Terça, 19 Jun 2018 -

MPE obtém decisão inédita em condenação de caso de roubo em Dianópolis

 

O Ministério Público Estadual (MPE) obteve uma importante decisão na última quinta-feira, 17 de maio, durante audiência criminal realizada na Comarca de Dianópolis. Na ocasião, o Poder Judiciário atendeu aos pedidos do Promotor de Justiça Luiz Francisco de Oliveira e condenou Lindomar Martins de Moura e Leandro Dias Rodrigues a cinco anos e seis meses de reclusão pelo crime de roubo (artigo 157, § 2º, I e II, do Código Penal).

 

O crime ocorreu em novembro de 2017, quando Lindomar e Leandro ameaçaram Ruslam Maicon Nunes Santana com uma faca e, na sequência dos fatos, roubaram um aparelho celular da vítima.

 

Durante sua sustentação, o Promotor de Justiça requereu a inconstitucionalidade formal da supressão do inciso I, § 2º, do art. 157 do Código Penal, por “afronta ao devido processo legislativo”. No momento do julgamento vigorava a Lei nº 13.654/2018, sancionada em abril deste ano, e que reformou o Código Penal para aumentar as penas quando furtos e roubos são cometidos com uso de explosivo ou arma de fogo.
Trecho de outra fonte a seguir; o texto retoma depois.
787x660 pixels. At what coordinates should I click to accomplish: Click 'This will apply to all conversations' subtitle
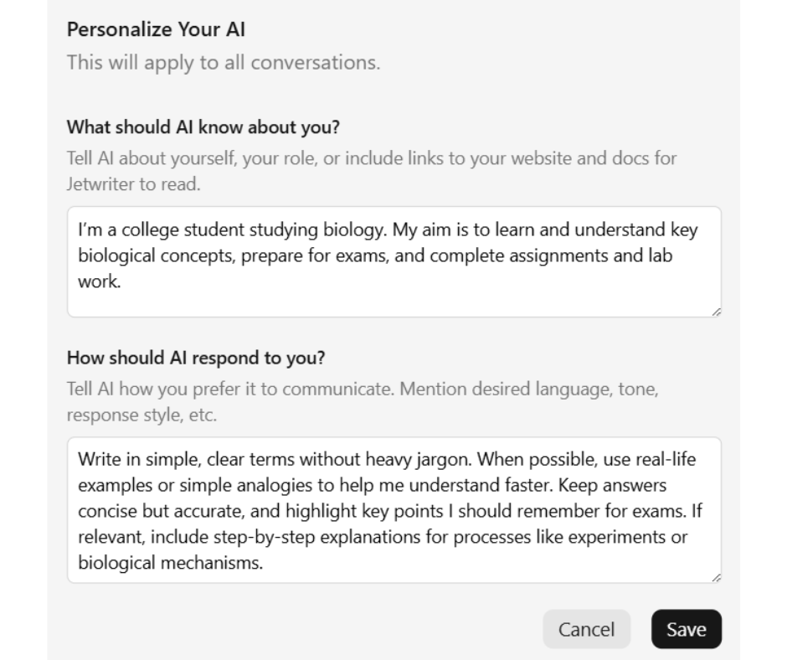point(224,63)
No caso do roubo, a pena deverá ser incrementada em dois terços.

 

Porém, ao revisar o texto final da lei, a Comissão de Redação Legislativa do Senado incluiu a revogação do parágrafo 2º, I, do artigo 157 do Código Penal. O dispositivo determinava que a pena por roubo aumentava em um terço até a metade se o crime fosse praticado com arma – que poderia ser branca ou de fogo.

 

“A Constituição Federal é a base de validade de todas as normas infraconstitucionais, que deverão respeitar os direitos fundamentais nela consagrados”. Os direitos fundamentais expressam não apenas uma proibição do excesso, como também devem ser traduzidos como proibições de proteção insuficiente ou imperativos de tutela, conforme entendimento esposado pelo Supremo Tribunal Federal”, disse o Promotor de Justiça Luiz Francisco de Oliveira.

 

Diante das argumentações do representante do Ministério Público Estadual, o Juiz de Direito Manuel de Faria Reis Neto atendeu ao pedido do Promotor de Justiça e aumentou, em um terço, a pena dos acusados.